Music, Life and everything else

Bill Werde’s lesson in online credibility

The strange case of Lady Gaga, the journalists who don’t seem to exist and the made-up facts

Law & Order: Gaga

Tue, Apr 1, 2014, 09:38


As it’s April 1, there are probably many online pieces and posts that you’ll read today and go ‘I bet that’s an April Fool’s story’. It’s a tradition that today is a day when the more creative members of the media classes get to flex their making-stories-up muscles and deliver something which fools the reader. It’s training for many of them who will go on to have long and illustrious political careers. Of course, you could argue that there are stories which appear every day of the week which fit under the making-stories-up heading, but April 1 is the day when you take the more outlandish stories you encounter with a large pinch of salt.

Despite the fact that Bill Werde’s mindboggling post appeared last night, I still had to read it a few times to take in all the details and make sure I was believing my eyes. Werde, most recently editorial director at Billboard magazine with a long string of senior media postings in his CV, calls shenanigans on a number of stories which disparaged Lady Gaga on user-generated website Examiner.com.

He does this, as you’ll see from the post, by following up on two writers, namely “Angela Cheng” and “Sabrina O’Connor”, and discovering that they don’t appear to be who they purport to be (hence the inverted commas around their names). As in, he checked out their CVs and found it to be full of holes. As in, “Angela” and “Sabrina” don’t appear to be exist. As in, let’s call it Law & Order: Gaga. Can someone fire up the doink-doink sound effect please?

But that’s just the tip of the Gagaberg here. After all, when Werde contacted Examiner.com’s owners AEG about the pieces, the stories were yanked from the site so you’d think there was no damage done. But the fact is, as Werde points out, that the “facts” reported in the Gaga stories were then repeated again and again in stories about the singer in various other media outlets. This is the more worrying part of the whole weird enchilada, that a purportedly made-up stat about the singer’s marketing budget for the last album went global and became gospel. “This appears to be echo chamber reporting at its worst”, notes Werde.

It also makes you wonder what other stats taken as facts came about due to similar loosey-goosey reporting which just doesn’t stack up when you give it a decent poke. We’ve written before about how music and entertainment stories are often covered as fluff and froth, with the showbiz desk viewed as a much softer posting holding a much softer lens than anywhere else in the media complex. These stories often reflect a much more friendly relationship between the hacks and those being reported on. Indeed, as we’ve discovered again and again, the close ties between both sides are taken as a given so attempts to change that situation with some harder reporting are viewed with great alarm. We’re all in this together, goes the argument.

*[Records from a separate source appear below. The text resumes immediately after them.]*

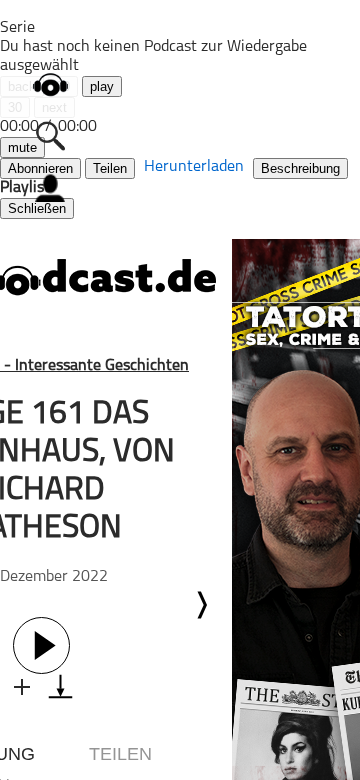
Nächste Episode (201, 605)
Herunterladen (194, 167)
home (50, 84)
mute (22, 147)
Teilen (110, 168)
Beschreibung (300, 168)
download (60, 686)
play (102, 86)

The need for such reporting becomes clear when you read Werde’s post. Here was a situation where someone set out deliberately to target a musician with a bunch of baloney. The figure became, to quote Werde, “an albatross of Gaga’s Artpop campaign” as it continued to be published and picked up by other sources without any attempt made to check its veractity. Worse, as Werde says, each new outlet could also point back to Examiner.com as the original source and pass the blame. Given our history with Examiner.com, we wouldn’t trust that particular outlet to tell us the time of day.

All of which means that just because a fact is reported online as a fact doesn’t mean that it is a fact. Of course, many will point to times when mainstream media get it wrong – and that certainly happens hence why these newspaper sections exist – but wonky facts in online reporting (especially user-generated online reporting) have the power to go viral a whole lot faster these days. It’s worth bearing in mind that widely reported facts may not be the sum of their parts, especially when they appear to have been reported initially by people who just don’t exist. Readers need to approach stories with a bit of wariness on those 364 days of the day which are not April 1.